**Set tasks:**
1 > Who does the oolong documentation list as its authors?
2 > Reproduce the stretch of the oolong documentation from "For more details, please" through "analysis. Political Communication.".

**Quoted passage:**
For more details, please see the overview vignette: vignette("overview", package = "oolong")

References

Chang, J., Gerrish, S., Wang, C., Boyd-Graber, J. L., & Blei, D. M. (2009). Reading tea leaves: How humans interpret topic models. In Advances in neural information processing systems (pp. 288-296).

Song et al. (2020) In validations we trust? The impact of imperfect human annotations as a gold standard on the quality of validation of automated content analysis. Political Communication.

Ying, L., Montgomery, J. M., & Stewart, B. M. (2021). Topics, Concepts, and Measurement: A Crowdsourced Procedure for Validating Topics as Measures. Political Analysis

Author

Chung-hong Chan, Marius Sältzer

Examples

## Creation of oolong test with only word intrusion test
data(abstracts_seededlda)
data(abstracts)
oolong_test <- wi(input_model = abstracts_seededlda, userid = "Hadley")
## Creation of oolong test with both word intrusion test and topic intrusion test
oolong_test <- witi(input_model = abstracts_seededlda,
input_corpus = abstracts$text, userid = "Julia")
## Creation of oolong test with topic intrusion test
oolong_test <- ti(input_model = abstracts_seededlda,
input_corpus = abstracts$text, userid = "Jenny")
## Creation of oolong test with word set intrusion test
oolong_test <- wsi(input_model = abstracts_seededlda, userid = "Garrett")
## Creation of gold standard
oolong_test <- gs(input_corpus = trump2k, userid = "Yihui")
## Using create_oolong(); not recommended
oolong_test <- create_oolong(input_model = abstracts_seededlda,
input_corpus = abstracts$text, userid = "JJ")
oolong_test <- create_oolong(input_model = abstracts_seededlda,
input_corpus = abstracts$text, userid = "Mara", type = "ti")
oolong_test <- create_oolong(input_corpus = abstracts$text, userid = "Winston", type = "gs")

**Dataset section:**

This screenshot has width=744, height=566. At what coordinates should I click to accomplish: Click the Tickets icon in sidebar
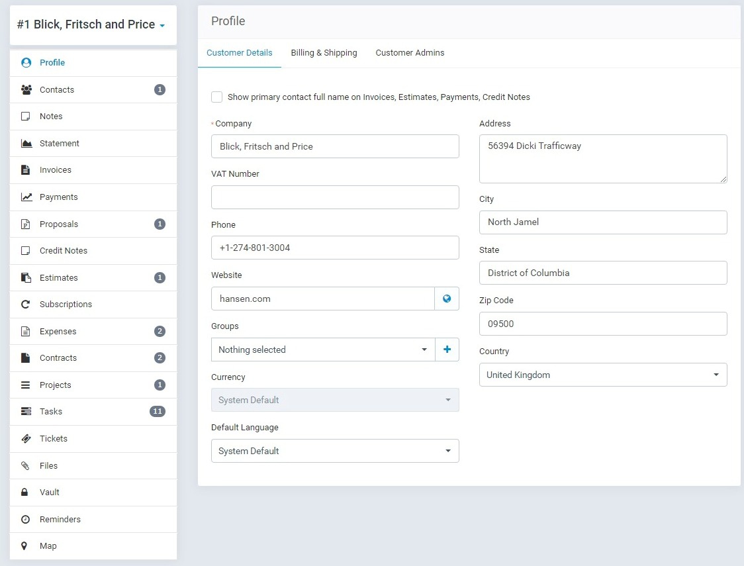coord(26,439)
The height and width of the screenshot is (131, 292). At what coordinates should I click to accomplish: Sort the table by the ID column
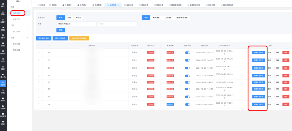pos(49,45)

**Answers given:**
1 > Chung-hong Chan and Marius Sältzer

2 >
For more details, please see the overview vignette: vignette("overview", package = "oolong")

References

Chang, J., Gerrish, S., Wang, C., Boyd-Graber, J. L., & Blei, D. M. (2009). Reading tea leaves: How humans interpret topic models. In Advances in neural information processing systems (pp. 288-296).

Song et al. (2020) In validations we trust? The impact of imperfect human annotations as a gold standard on the quality of validation of automated content analysis. Political Communication.